The two were sent to Hutto, where they were held for about two months.
They were waiting for a decision on their bid for asylum, which they eventually lost.
The agency attempted to deport the woman twice in October, but she wouldn’t comply. ICE officials didn’t reveal specifics about her efforts to resist deportation.
But as a result, Rusnok said, she was considered a high risk for disruptive behavior and moved to a South Texas detention center in Pearsall.
“Such family separations at Hutto are extremely rare. ICE personnel took extraordinary care to minimize family disruption and separation time, while at the same time ensuring the good order of the family residential center,” Rusnok said in a statement.
Advocates agree that detainees who endanger themselves or others should be removed, but decry the lack of guidelines for transferring or punishing troublemakers.
“What that standard is, I think, is a gray area,” Brane said. “This is part of our concern with there not being any standards.”

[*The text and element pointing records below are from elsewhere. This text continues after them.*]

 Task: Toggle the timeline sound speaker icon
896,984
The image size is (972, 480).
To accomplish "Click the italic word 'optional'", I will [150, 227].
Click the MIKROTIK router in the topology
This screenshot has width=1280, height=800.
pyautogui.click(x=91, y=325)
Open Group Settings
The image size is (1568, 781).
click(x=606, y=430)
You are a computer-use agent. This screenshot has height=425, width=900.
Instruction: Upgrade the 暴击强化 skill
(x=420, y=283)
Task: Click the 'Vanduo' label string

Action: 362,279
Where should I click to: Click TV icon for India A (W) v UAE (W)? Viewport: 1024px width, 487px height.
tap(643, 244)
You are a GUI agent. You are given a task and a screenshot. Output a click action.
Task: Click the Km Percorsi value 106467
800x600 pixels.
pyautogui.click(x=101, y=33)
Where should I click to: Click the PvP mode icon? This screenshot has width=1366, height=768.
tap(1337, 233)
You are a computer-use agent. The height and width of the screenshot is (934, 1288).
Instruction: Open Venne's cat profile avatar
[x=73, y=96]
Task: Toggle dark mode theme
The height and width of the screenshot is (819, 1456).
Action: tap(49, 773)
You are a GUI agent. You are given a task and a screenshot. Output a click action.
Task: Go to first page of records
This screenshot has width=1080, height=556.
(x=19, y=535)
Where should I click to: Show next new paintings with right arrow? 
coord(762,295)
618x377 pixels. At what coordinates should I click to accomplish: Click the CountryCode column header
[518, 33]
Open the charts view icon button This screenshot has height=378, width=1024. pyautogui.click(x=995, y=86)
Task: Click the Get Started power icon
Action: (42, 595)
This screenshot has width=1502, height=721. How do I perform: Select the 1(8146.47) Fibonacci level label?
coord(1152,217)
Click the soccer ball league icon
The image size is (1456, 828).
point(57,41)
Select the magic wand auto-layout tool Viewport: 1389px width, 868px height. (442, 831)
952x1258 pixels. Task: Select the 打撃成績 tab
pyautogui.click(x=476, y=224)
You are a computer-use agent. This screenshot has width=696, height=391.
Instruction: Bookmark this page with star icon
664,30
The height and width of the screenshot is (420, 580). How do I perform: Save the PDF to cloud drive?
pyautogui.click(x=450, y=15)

During the separation, the girl continued her regular routine at Hutto and “felt comfortable and safe” at the facility, according to the agency.
Lawsuits filed earlier this year accused Hutto’s uniformed, handcuff-toting correctional officers called “counselors” of threatening to separate misbehaving children from their families. A settlement reached in August bans the practice and called for improving conditions at Hutto.
Those concerns have been rekindled as word of the most recent case spread through the facility, advocates say.
“That kind of fear it strikes to the heart of all other children,” Gilman said.